Otto looked at me again. “Tell him the Queen won’t come. Tell him she’s eating pie in the palace, and too busy.”
“He’s right, Seamus,” I said. “The Queen won’t come here.”
The old soldier looked around at the gritty pavement on either side of him. “Yeh,” he said seriously, “it’s bit mucky, innit? Maybe we should sweep up a bit.”
She held out a tiny white hand across the table. “My name’s Yasmin.”
No, it isn’t, I wanted to say, because she didn’t look or talk at all like a Yasmin.

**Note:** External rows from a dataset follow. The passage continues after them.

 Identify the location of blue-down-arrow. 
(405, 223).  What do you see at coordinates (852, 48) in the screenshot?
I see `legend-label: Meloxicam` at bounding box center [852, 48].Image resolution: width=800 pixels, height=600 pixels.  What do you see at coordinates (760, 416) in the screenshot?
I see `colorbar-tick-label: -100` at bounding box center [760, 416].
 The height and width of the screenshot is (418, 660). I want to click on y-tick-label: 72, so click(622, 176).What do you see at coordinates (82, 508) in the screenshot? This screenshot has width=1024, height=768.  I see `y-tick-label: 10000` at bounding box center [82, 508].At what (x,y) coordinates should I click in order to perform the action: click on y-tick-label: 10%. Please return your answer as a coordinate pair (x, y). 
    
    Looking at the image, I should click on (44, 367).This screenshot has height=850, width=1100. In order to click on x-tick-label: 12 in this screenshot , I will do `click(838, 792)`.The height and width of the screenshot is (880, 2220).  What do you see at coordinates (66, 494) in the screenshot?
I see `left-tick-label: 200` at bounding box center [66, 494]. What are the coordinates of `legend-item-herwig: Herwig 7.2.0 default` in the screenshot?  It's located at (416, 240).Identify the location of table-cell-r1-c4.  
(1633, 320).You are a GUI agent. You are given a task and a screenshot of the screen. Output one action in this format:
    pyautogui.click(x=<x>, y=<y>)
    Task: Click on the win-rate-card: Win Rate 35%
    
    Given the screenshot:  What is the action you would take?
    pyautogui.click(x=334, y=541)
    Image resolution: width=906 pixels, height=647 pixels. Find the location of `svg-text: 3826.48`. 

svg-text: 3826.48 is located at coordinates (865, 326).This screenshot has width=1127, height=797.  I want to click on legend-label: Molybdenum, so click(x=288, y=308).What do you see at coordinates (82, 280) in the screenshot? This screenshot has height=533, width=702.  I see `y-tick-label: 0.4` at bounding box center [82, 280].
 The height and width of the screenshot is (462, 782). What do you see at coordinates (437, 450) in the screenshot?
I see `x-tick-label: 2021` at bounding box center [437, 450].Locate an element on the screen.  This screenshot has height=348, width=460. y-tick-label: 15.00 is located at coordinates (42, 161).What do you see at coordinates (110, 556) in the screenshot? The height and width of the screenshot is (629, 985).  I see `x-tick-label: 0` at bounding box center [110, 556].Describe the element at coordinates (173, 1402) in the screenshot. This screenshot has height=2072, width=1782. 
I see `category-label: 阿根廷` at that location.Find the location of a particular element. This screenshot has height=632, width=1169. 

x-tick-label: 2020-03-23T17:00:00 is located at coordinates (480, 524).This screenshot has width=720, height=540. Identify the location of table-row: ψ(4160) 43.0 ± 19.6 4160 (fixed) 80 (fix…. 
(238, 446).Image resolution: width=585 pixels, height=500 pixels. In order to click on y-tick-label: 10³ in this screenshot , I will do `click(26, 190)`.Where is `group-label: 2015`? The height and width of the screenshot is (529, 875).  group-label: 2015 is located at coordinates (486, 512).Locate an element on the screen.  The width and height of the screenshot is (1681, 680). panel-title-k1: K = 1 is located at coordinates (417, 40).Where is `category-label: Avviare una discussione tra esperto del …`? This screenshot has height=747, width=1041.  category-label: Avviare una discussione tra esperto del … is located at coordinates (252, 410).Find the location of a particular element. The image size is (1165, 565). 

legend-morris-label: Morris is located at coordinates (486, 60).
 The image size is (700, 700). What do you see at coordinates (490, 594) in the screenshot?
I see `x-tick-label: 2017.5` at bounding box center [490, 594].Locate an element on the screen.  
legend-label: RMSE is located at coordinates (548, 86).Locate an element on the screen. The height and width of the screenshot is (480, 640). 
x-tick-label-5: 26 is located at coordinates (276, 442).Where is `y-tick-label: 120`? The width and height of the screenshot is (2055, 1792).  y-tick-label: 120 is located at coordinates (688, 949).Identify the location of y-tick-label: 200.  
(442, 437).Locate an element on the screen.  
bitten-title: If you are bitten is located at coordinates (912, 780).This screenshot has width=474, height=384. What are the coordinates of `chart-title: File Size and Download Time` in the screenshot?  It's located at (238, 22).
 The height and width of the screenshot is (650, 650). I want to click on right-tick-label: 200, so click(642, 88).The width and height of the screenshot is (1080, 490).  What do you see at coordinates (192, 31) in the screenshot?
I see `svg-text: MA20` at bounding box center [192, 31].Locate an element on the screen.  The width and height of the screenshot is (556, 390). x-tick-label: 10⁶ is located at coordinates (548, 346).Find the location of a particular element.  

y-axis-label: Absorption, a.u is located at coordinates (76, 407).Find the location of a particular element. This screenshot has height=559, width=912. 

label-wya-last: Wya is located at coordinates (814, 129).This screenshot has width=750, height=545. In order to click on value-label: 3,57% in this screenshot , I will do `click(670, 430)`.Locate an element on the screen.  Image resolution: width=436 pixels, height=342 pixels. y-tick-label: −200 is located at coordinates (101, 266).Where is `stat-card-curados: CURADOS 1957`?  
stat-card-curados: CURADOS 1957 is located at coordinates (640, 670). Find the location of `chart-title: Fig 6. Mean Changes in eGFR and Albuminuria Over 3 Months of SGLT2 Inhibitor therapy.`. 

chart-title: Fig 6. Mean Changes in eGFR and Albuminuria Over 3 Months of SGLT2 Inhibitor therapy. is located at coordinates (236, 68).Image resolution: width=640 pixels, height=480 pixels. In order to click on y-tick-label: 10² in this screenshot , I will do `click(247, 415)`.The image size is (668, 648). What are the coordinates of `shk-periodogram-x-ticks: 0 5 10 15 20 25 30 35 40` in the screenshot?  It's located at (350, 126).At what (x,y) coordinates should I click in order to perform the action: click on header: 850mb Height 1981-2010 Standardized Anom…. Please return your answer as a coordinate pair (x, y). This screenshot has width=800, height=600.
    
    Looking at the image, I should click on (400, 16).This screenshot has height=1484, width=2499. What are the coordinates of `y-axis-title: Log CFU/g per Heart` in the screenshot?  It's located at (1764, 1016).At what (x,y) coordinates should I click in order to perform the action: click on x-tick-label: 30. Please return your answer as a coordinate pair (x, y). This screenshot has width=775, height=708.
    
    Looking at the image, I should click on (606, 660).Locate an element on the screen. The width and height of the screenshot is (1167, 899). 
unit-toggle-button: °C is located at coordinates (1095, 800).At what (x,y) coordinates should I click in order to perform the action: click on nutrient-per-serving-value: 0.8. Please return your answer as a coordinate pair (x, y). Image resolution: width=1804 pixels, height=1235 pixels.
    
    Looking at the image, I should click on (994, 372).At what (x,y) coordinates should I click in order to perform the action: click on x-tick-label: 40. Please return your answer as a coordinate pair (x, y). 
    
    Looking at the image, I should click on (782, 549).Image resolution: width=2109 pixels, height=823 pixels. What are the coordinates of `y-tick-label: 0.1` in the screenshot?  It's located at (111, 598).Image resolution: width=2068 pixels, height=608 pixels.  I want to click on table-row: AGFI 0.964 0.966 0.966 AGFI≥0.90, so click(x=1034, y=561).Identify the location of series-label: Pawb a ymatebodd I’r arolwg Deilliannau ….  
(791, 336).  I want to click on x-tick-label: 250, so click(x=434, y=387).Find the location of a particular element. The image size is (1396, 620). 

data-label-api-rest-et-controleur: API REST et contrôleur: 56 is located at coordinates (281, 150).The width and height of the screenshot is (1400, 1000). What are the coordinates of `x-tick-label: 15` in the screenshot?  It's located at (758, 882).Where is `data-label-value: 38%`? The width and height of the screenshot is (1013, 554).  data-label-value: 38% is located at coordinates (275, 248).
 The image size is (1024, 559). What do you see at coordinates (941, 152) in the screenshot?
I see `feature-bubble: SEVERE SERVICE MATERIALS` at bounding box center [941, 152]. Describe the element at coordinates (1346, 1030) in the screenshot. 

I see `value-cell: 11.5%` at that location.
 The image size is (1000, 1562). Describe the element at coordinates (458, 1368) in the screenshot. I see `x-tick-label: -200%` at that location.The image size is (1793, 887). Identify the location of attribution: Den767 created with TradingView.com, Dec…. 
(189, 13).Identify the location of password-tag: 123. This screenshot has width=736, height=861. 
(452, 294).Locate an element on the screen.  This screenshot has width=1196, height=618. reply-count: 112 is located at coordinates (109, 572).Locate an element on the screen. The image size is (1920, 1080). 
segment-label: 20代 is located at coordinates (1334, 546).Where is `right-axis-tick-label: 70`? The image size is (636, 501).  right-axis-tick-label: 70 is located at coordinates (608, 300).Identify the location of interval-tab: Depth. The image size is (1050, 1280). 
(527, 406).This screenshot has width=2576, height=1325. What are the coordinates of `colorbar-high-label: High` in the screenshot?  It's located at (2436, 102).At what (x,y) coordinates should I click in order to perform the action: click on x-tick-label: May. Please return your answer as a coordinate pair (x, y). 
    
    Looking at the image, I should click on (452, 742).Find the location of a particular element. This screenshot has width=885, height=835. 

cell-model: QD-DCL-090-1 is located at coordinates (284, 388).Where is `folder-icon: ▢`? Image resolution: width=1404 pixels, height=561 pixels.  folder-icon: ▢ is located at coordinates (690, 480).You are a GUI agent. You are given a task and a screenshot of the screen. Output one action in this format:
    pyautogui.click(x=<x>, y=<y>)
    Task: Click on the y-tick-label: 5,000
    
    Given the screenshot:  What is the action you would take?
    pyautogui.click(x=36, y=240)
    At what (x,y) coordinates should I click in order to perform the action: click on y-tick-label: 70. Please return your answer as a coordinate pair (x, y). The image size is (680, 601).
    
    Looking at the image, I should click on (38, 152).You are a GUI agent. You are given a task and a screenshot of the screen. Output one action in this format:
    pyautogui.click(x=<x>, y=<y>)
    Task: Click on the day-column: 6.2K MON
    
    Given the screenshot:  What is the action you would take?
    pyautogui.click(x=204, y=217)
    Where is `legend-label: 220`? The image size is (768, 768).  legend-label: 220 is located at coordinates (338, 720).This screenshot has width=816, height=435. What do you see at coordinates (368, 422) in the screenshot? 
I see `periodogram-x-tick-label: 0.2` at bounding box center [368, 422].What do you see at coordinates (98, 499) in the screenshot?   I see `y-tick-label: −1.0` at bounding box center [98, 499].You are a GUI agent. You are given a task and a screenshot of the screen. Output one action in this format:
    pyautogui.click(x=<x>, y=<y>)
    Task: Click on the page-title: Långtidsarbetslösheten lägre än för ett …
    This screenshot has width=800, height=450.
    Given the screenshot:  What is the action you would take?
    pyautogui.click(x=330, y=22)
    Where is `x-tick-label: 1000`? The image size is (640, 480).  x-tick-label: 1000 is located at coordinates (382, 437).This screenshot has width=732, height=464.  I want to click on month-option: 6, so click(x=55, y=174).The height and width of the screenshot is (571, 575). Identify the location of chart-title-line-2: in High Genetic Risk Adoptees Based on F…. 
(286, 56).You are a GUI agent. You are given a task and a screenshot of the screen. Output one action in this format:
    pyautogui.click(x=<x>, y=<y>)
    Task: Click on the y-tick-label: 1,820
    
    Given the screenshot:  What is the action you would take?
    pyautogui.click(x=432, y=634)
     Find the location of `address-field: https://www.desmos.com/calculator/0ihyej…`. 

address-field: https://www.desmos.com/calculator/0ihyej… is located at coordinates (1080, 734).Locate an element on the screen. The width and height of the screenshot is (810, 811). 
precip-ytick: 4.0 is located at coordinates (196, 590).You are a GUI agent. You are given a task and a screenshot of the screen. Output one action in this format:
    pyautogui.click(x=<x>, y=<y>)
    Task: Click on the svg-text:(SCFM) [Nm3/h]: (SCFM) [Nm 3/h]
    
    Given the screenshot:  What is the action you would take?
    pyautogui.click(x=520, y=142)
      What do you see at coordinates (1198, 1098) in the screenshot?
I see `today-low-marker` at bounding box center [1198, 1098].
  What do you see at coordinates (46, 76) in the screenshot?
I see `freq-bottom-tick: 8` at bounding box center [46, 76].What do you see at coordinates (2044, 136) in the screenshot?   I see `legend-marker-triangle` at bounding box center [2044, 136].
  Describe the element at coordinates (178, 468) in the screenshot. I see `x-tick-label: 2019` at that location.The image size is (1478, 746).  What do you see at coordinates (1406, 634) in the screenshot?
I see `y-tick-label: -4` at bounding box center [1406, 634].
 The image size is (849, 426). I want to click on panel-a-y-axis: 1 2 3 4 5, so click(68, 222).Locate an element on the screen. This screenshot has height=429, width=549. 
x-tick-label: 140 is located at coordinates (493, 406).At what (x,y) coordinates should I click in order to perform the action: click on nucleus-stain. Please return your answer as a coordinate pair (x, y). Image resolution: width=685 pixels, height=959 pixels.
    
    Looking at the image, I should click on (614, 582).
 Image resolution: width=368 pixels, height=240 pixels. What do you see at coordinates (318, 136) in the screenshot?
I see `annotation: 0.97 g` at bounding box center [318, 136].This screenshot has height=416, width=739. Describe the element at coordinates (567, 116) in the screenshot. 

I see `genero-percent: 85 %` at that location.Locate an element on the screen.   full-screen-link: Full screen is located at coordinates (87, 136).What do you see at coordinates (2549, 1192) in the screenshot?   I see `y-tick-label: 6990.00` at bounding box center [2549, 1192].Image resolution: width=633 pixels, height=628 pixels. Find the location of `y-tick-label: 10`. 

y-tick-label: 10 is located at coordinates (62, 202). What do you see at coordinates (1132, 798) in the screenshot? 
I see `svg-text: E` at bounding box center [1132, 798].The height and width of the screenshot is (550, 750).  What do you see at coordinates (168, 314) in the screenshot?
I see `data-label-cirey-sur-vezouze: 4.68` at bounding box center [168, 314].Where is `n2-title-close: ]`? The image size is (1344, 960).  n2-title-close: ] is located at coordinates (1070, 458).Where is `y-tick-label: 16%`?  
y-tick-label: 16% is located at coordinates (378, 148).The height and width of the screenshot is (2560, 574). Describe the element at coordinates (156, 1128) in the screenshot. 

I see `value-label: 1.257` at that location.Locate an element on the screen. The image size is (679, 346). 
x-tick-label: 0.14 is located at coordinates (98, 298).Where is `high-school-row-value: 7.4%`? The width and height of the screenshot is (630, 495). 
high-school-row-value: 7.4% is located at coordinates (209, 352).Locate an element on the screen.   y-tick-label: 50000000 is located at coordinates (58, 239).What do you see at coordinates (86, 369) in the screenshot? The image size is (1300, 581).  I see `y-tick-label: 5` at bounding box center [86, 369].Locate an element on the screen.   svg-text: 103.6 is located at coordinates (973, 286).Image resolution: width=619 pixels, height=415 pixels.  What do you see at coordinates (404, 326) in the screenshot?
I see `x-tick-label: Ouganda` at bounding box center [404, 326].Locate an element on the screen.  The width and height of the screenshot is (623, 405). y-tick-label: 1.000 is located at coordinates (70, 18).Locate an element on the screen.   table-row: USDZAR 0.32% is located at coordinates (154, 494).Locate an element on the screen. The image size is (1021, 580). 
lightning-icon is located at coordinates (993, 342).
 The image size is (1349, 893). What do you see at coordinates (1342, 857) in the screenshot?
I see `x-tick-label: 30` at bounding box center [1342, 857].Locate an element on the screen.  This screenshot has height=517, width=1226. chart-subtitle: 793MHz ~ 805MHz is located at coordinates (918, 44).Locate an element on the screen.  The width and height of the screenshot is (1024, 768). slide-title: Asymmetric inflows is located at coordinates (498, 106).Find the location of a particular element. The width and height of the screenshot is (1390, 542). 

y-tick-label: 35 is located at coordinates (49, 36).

Demon of false naming, we know all about that one. But I held my tongue. “William Heaney.”
“I know.”
Well, there we had it. She knew my name before I’d revealed it; I didn’t know hers even after she’d declared it to me. Another demon in there somewhere. Perhaps we held each other’s gaze a splinter too long because Ellis said, “I think I’m going to vomit.”
“How do you two people know each other?” I asked genially.
And as she told me, my demon, my real demon, who had been listening, crouched, always attentive, breathed its sweet and poisoned breath in my ear. “Take her away from the lout. Take her home with you. Lift her skirt.”
She talked at length and I listened. Voices are sometimes like the grain in a strip of wood. You can hear the character of someone’s experience in their voice. Hers was warm, and vital, but damaged.